Each skill is assessed for detailed proficiency based on the full resume context:

  • proficiency_score: Numeric score (0-1) representing estimated proficiency level
  • proficiency: Text label derived from the score — basic (<0.375), intermediate (0.375-0.625), advanced (0.625-0.875), expert (>=0.875)
  • years_experience: Approximate years of experience with the skill
  • last_used: When the skill was last used (YYYY-MM format)
  • confidence: Certainty in the proficiency estimate (0-1)
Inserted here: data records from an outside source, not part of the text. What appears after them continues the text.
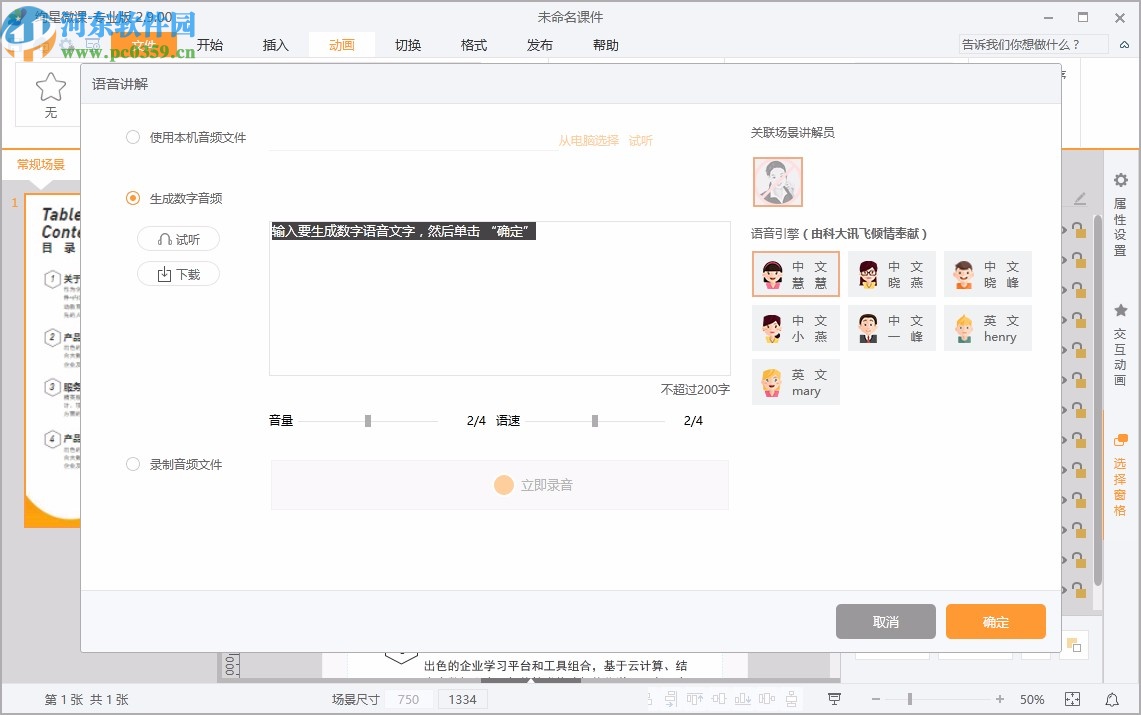Click the fit-to-window icon in status bar
Screen dimensions: 1141x715
pos(1071,699)
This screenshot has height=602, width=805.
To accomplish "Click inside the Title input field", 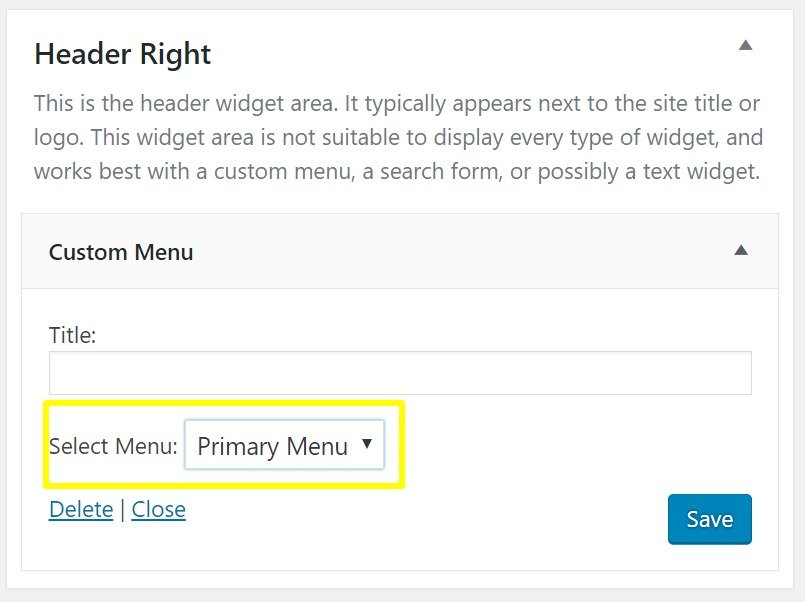I will tap(400, 372).
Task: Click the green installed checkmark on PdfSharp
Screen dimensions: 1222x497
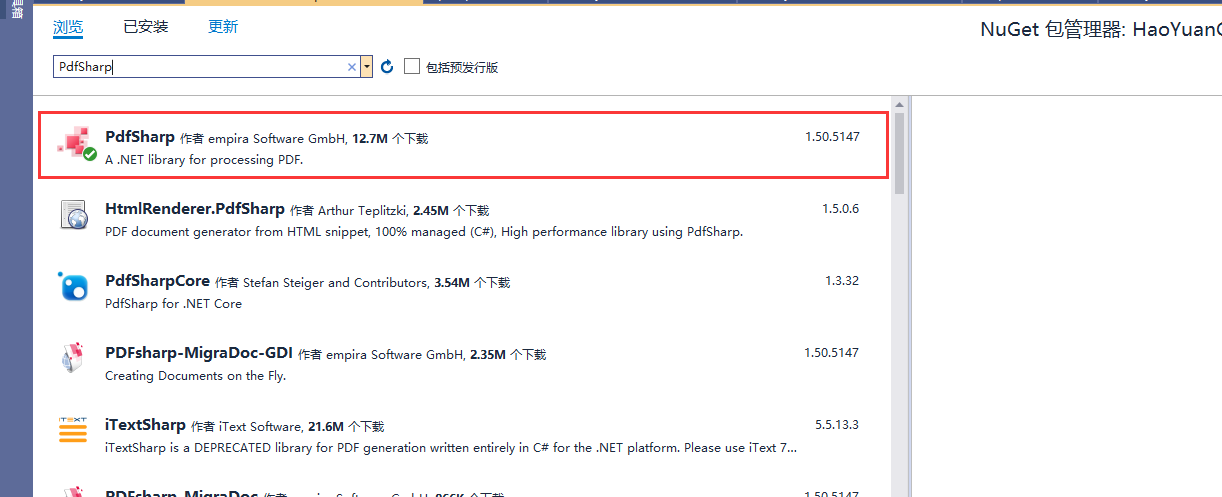Action: pos(90,155)
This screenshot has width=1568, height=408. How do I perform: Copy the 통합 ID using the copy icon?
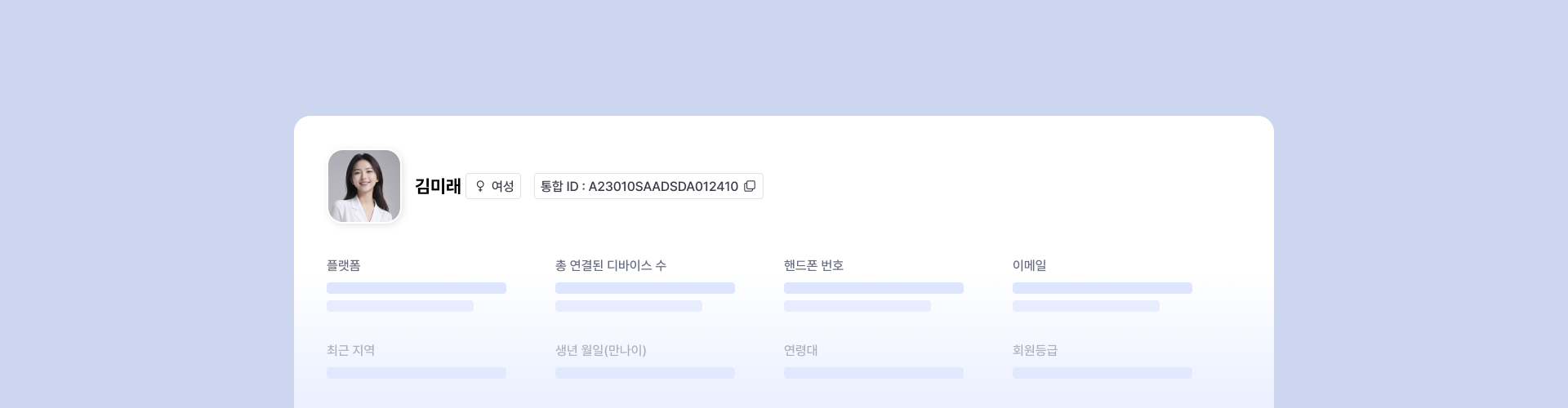point(750,186)
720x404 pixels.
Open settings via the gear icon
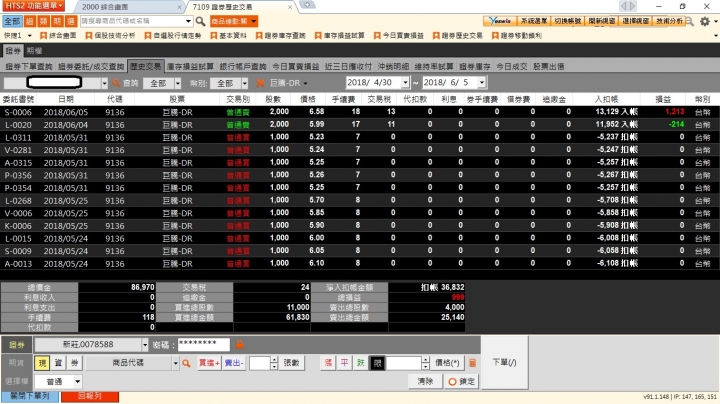click(x=705, y=21)
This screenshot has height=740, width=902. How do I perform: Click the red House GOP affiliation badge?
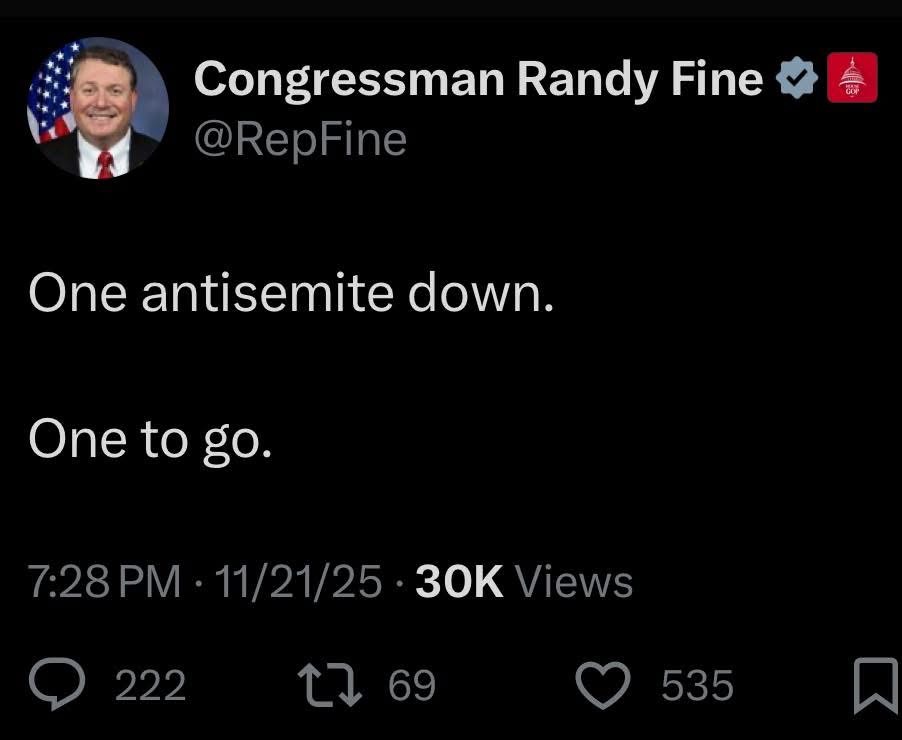pyautogui.click(x=853, y=78)
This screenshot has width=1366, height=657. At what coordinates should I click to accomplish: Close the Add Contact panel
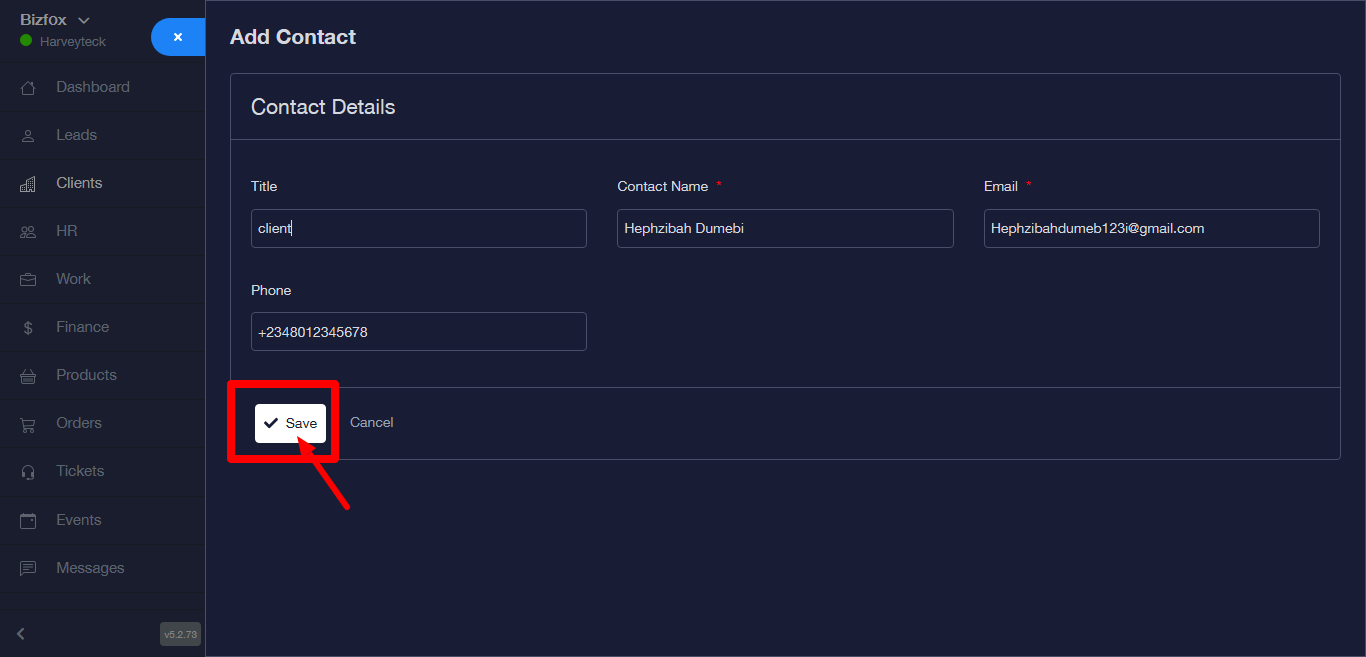[x=178, y=37]
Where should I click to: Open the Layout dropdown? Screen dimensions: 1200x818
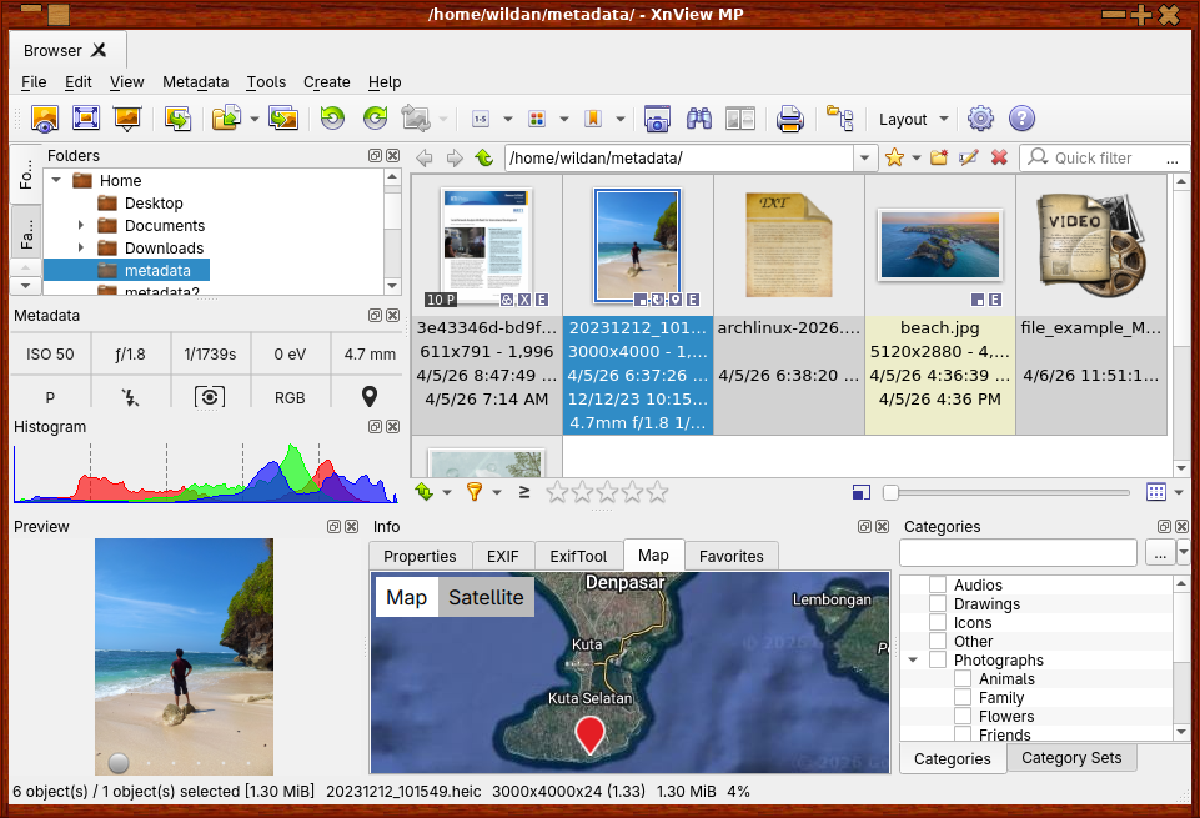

For implied skills, proficiency_score is derived from the parent skills' scores, weighted by each parent's confidence.

Output Format

Matched Skill (alias)

{
  "skill": "React",
  "skill_id": "react",
  "synonyms": ["react", "reactjs", "react js", "react.js"],
  "proficiency": "expert",
  "proficiency_score": 0.92,
  "category": "Web Frameworks",
  "skill_type": "hard",
  "years_experience": 6,
  "last_used": "2026-01",
  "confidence": 1.0,
  "match_method": "alias",
  "implied_by": null
}

Implied Skill

{
  "skill": "Python",
  "skill_id": "python",
  "synonyms": ["python", "python3", "cpython"],
  "skill_type": "hard",
  "proficiency": "advanced",
  "proficiency_score": 0.75,
  "years_experience": 5.0,
  "last_used": "2026-01",
  "confidence": 0.98,
  "match_method": "implied",
  "implied_by": ["django", "flask"]
}

Unmatched Skill

{
  "skill": "Internal Tool",
  "skill_id": null,
  "synonyms": null,
  "match_method": "none",
  "implied_by": null
}

Fields

  • skill: Canonical skill name (preferred synonym on match, original text otherwise)
  • skill_id: Taxonomy skill identifier (string, null if unmatched)
  • synonyms: All known synonym names for the matched skill (null if unmatched)
  • proficiency: basic | intermediate | advanced | expert (derived from proficiency_score)
  • proficiency_score: Numeric proficiency (0-1); for implied skills, derived from parent skills
  • years_experience: Approximate years of experience with the skill
  • last_used: When skill was last used (YYYY-MM format)
  • category: Skill category (e.g., "Programming Languages")
  • skill_type: hard | soft (overwritten from taxonomy on match)
  • confidence: 1.0 for exact/alias matches; diminishing-returns formula for implied
  • match_method: exact | alias | implied | none
  • implied_by: List of skill IDs that implied this skill (only for implied skills)

Implied Skill Confidence

For implied skills, confidence is calculated using a diminishing-returns formula:

  1. Sort implication strengths descending
  2. Start: c = s₁ (strongest)
  3. Each subsequent: c = c + (1 - c) × sₙ

Example with strengths [0.9, 0.8]: c = 0.9, then c = 0.9 + 0.1 × 0.8 = 0.98

Benefits

Consistency

Different candidates writing "React", "ReactJS", "React.js" all resolve to the same canonical skill for easy comparison.

Searchability

Search your candidate database by skill_id, not fragmented text variants.

Richer Profiles

Implied skills automatically expand candidate profiles — a "Django" developer is recognized as knowing "Python".

Analytics

Track skill trends using consistent taxonomy IDs and synonyms.

Using Normalized Data

Compare Candidates

// Both candidates have same canonical skill
candidate1.skills.find(s => s.skill_id === "react")
candidate2.skills.find(s => s.skill_id === "react")

Filter by Proficiency

const experts = candidates.filter(c =>
  c.skills.some(s =>
    s.skill_id === "react" &&
    s.proficiency === "expert"
  )
)

Aggregate Skills

const skillCounts = resumes
  .flatMap(r => r.skills)
  .filter(s => s.skill_id)
  .reduce((acc, s) => {
    acc[s.skill_id] = (acc[s.skill_id] || 0) + 1
    return acc
  }, {})

Coming Soon

Custom skills taxonomy for Professional tier subscribers (define your own mappings and categories).